Like his protagonist, a beleaguered theater director played by Philip Seymour Hoffman, he has created a seamless and complicated alternate reality, unsettling nearly every expectation a moviegoer might have about time, psychology and narrative structure.
But though the ideas that drive “Synecdoche, New York” are difficult and sometimes abstruse, the feelings it explores are clear and accessible.
These include the anxiety of artistic creation, the fear of love and the dread of its loss, and the desperate sense that your life is rushing by faster than you can make sense of it.
A sad story, yes, but fittingly for a movie bristling with paradoxes and conundrums, also extremely funny.
Allan Hunter of Screen Daily raves about the film’s ‘staggering imagination‘:
Charlie Kaufman is a past master of ingenious conceits and wild flights of fantasy as witnessed particularly in Being John Malkovich and Enternal Sunshine of the Spotless Mind.
His talent has always been filtered through the vision of a sympathetic director but with Synecdoche, New York he assumes the director’s role for the first time.
The result is a film of staggering imagination, more daring in content than form as it explores the unbearable fragility of human existence and the sad inevitability of death.

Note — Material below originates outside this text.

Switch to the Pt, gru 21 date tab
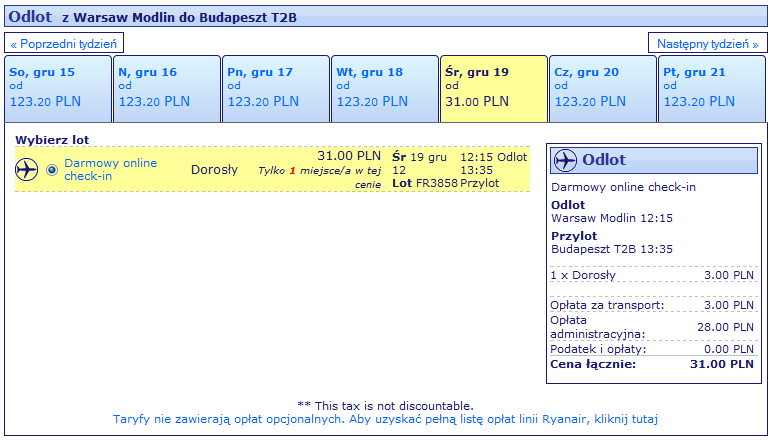 711,88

James Rocchi of Cinematical thinks it is a ‘sprawling, messy work of inspired brilliance‘:
The directorial debut of screenwriter Charlie Kaufman (Eternal Sunshine of the Spotless Mind, Adaptation), Synecdoche, New York is a sprawling, messy work of inspired brilliance and real humanity, a film that enthralls and affects even as it infuriates and confounds.
…Synecdoche, New York is bolder and bigger and weirder than the movies that sprang from Kaufman’s scripts for Spike Jonze (Being John Malcovich, Adaptation) and Michel Gondry (Human Nature, Eternal Sunshine of the Spotless Mind); it’s also colder and crueler than those films.
Jeffrey Wells of Hollywood Elsewhere says the film is a:
…semi-nourishing, semi-tortured Fellini-esque Chinese box mindfuck-dreamscape…
Anne Thompson of Variety reported recently that the fim screened for buyers earlier in the week:
Sidney Kimmel Entertainment and UTA decided to invite all the top buyers to an early Saturday market screening, well before all the critics and press would pass judgement.
If there was ever a movie perfect for Cannes it is this one, which is, according to those who have read the script and seen it, ambitious, arty and brilliant, if not entirely accessible.
This is the first one sheet poster:
Here are three clips from the film:
And finally the issue of how to actually pronounce the film’s title has been the subject of much speculation as this video from Variety’s Mike Jones suggests:
Apparently the first word of the title is pronounced “Syn-ECK-duh-kee”.
The film is probably going to get released in the US later this year.